Remember the good ol’ days of selling software, when you could talk to customers about the virtues of ROI, or Return on Investment? ‘Our new software can cut your costs by 90%, make you more strategic and you will get that raise you were looking for!’
Funny thing, that was only about 6 months ago. Even Software-as-a-Service sales professionals were skilled at ROI selling but now ROI is out and TCO, or Total Cost of Ownership is back in.
The reason for the change is that buyers don’t care about investments or benefits, they are only concerned with reducing and managing costs. So this should be really good news for SaaS providers because their solutions not only provide ROI but clear TCO advantages. Some of these advantages include:
It seems like most companies have already thinned their workforces, frozen their budgets and trimmed unnecessary spending in an effort to reduce costs. What you are going to see next is IT Cost Swapping. This is when you start doing a line item review of all of your IT and business costs and realize that your customer is probably paying a huge amount annually for ERP maintenance to your friends at Oracle and SAP and not getting much in return. In a recent CIO magazine article about the upcoming SAP maintenance fee increase from 17% to 22%, a Forrester survey of over 200 SAP customers found that over 85% saw little or no value in these annual fees. So it is a stroke of genius to raise the costs as the economy goes into the toilet, right? Well SAP isn’t alone, Oracle is also planning on a large price increase in 2009 which could be as large as 10%. In fact Oracle said that their maintenance revenue was the most profitable component of their business, that’s because it’s pure profit!
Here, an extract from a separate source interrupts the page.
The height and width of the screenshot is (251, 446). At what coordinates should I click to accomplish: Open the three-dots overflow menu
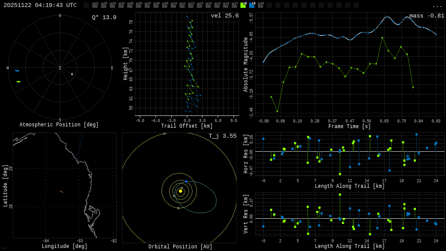pyautogui.click(x=437, y=6)
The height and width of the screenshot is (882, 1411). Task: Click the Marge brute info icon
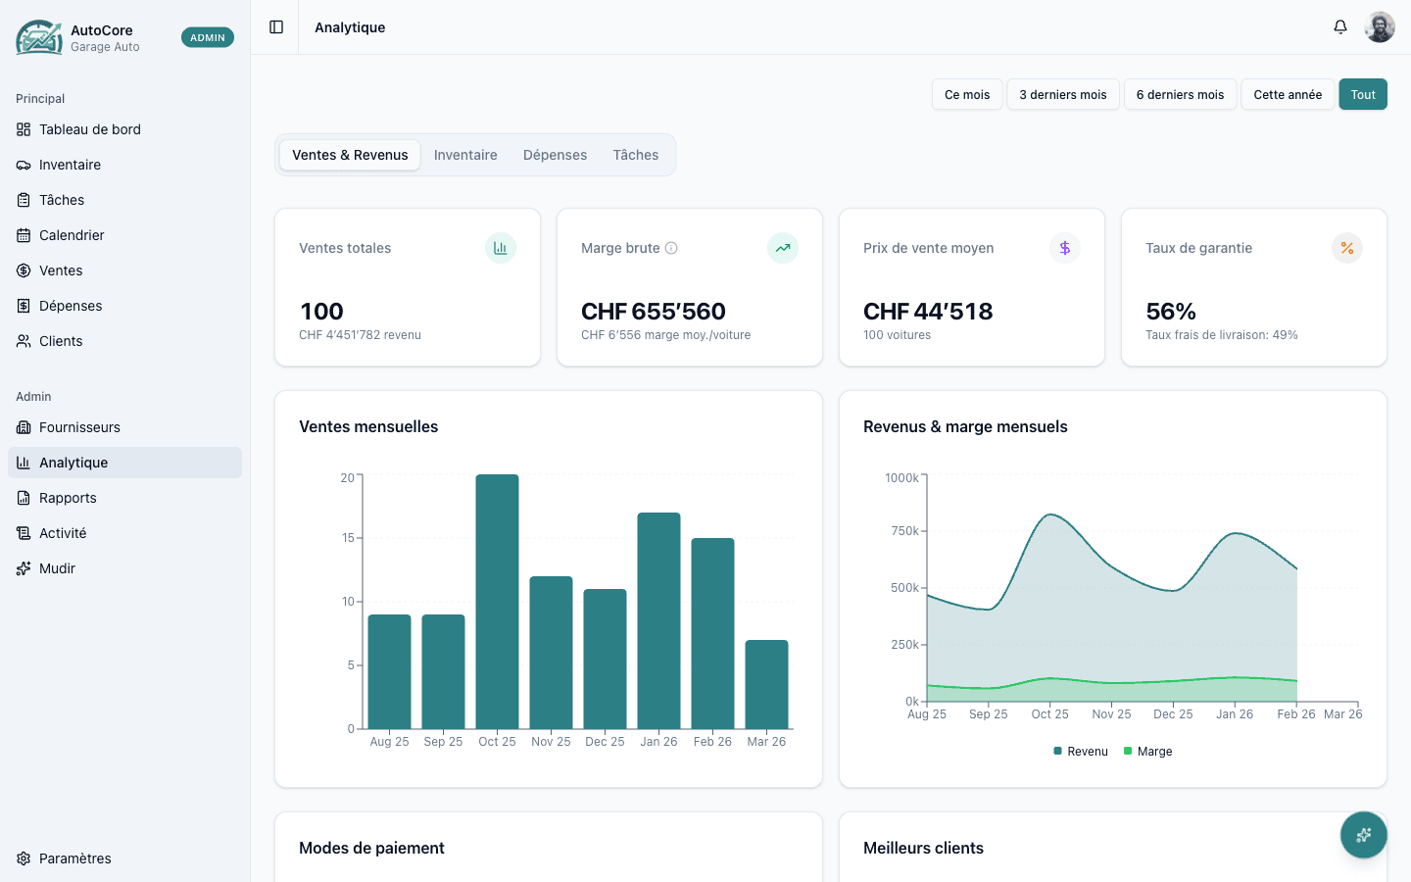(671, 248)
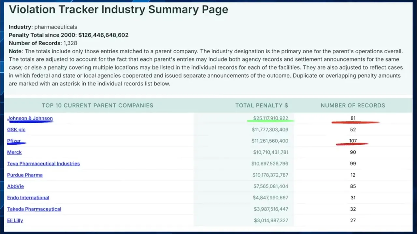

A smart Cost Swap Strategy could involved a portfolio analysis of all of your customer’s ERP software and building a plan to replace older on-premise ERP products with up-to-date SaaS products. The advantage with this approach is that your customer can get the benefits of modern software, while actually reducing their overall IT cost structure. For more Cost Swapping ideas, drop me an email at: kevin@montclairadvisors.com.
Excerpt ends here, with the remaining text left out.